Copy out the data below. Keep every word as it is.

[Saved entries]
■ ■ ■ ■ ■

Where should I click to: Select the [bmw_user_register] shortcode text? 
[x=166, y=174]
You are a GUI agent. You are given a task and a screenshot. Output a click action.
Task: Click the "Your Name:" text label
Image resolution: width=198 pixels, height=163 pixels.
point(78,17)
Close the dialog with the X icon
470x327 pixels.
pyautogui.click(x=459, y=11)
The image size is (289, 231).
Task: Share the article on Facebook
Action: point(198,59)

■ ■ ■ ■ ■

- SOLUTION
Where should I click to: Select the [bmw_user_register] shortcode text? 
[x=166, y=174]
You are a GUI agent. You are given a task and a screenshot. Output a click action.
Task: Click the "Your Name:" text label
Image resolution: width=198 pixels, height=163 pixels.
point(78,17)
Close the dialog with the X icon
470x327 pixels.
pyautogui.click(x=459, y=11)
The image size is (289, 231).
Task: Share the article on Facebook
Action: point(198,59)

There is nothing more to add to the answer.